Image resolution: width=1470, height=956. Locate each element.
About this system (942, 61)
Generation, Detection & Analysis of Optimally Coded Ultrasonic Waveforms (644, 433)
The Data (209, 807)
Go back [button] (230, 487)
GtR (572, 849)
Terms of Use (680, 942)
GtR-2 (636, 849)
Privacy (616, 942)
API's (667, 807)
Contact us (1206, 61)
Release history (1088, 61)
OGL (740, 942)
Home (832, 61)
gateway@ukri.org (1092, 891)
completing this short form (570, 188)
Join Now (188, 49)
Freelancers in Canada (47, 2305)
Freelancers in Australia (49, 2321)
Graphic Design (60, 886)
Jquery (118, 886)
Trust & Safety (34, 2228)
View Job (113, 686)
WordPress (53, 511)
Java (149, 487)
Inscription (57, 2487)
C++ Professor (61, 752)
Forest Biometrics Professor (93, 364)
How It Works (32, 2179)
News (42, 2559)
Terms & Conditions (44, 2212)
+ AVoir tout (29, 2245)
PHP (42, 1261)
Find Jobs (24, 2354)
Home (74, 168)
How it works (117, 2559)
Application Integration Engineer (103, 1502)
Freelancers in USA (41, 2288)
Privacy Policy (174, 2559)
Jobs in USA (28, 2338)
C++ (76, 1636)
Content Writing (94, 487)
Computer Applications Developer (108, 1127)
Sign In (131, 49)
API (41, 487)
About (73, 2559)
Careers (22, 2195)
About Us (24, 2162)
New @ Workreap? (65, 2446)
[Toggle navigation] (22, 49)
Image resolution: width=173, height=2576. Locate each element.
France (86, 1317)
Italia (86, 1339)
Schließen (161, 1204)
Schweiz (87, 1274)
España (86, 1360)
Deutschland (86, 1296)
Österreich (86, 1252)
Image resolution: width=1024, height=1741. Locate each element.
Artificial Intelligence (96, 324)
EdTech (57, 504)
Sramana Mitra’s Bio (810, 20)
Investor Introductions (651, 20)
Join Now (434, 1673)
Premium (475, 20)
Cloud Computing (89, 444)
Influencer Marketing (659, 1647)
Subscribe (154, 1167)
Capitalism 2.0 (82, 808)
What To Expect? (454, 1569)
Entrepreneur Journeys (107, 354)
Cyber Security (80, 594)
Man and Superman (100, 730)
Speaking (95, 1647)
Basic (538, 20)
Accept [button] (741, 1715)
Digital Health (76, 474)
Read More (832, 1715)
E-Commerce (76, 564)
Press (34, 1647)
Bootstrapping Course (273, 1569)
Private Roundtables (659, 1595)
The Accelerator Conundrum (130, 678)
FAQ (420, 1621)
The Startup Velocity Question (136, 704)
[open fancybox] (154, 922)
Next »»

◇ ◇ ◇

→ **Work to be completed**:
Output all of the entries without altering a single word.

→ **Answer space**:
Image resolution: width=1470, height=956. Locate each element.
About this system (942, 61)
Generation, Detection & Analysis of Optimally Coded Ultrasonic Waveforms (644, 433)
The Data (209, 807)
Go back [button] (230, 487)
GtR (572, 849)
Terms of Use (680, 942)
GtR-2 (636, 849)
Privacy (616, 942)
API's (667, 807)
Contact us (1206, 61)
Release history (1088, 61)
OGL (740, 942)
Home (832, 61)
gateway@ukri.org (1092, 891)
completing this short form (570, 188)
Join Now (188, 49)
Freelancers in Canada (47, 2305)
Freelancers in Australia (49, 2321)
Graphic Design (60, 886)
Jquery (118, 886)
Trust & Safety (34, 2228)
View Job (113, 686)
WordPress (53, 511)
Java (149, 487)
Inscription (57, 2487)
C++ Professor (61, 752)
Forest Biometrics Professor (93, 364)
How It Works (32, 2179)
News (42, 2559)
Terms & Conditions (44, 2212)
+ AVoir tout (29, 2245)
PHP (42, 1261)
Find Jobs (24, 2354)
Home (74, 168)
How it works (117, 2559)
Application Integration Engineer (103, 1502)
Freelancers in USA (41, 2288)
Privacy Policy (174, 2559)
Jobs in USA (28, 2338)
C++ (76, 1636)
Content Writing (94, 487)
Computer Applications Developer (108, 1127)
Sign In (131, 49)
API (41, 487)
About (73, 2559)
Careers (22, 2195)
About Us (24, 2162)
New @ Workreap? (65, 2446)
[Toggle navigation] (22, 49)
Image resolution: width=173, height=2576. Locate each element.
France (86, 1317)
Italia (86, 1339)
Schließen (161, 1204)
Schweiz (87, 1274)
España (86, 1360)
Deutschland (86, 1296)
Österreich (86, 1252)
Image resolution: width=1024, height=1741. Locate each element.
Artificial Intelligence (96, 324)
EdTech (57, 504)
Sramana Mitra’s Bio (810, 20)
Investor Introductions (651, 20)
Join Now (434, 1673)
Premium (475, 20)
Cloud Computing (89, 444)
Influencer Marketing (659, 1647)
Subscribe (154, 1167)
Capitalism 2.0 (82, 808)
What To Expect? (454, 1569)
Entrepreneur Journeys (107, 354)
Cyber Security (80, 594)
Man and Superman (100, 730)
Speaking (95, 1647)
Basic (538, 20)
Accept [button] (741, 1715)
Digital Health (76, 474)
Read More (832, 1715)
E-Commerce (76, 564)
Press (34, 1647)
Bootstrapping Course (273, 1569)
Private Roundtables (659, 1595)
The Accelerator Conundrum (130, 678)
FAQ (420, 1621)
The Startup Velocity Question (136, 704)
[open fancybox] (154, 922)
Next »»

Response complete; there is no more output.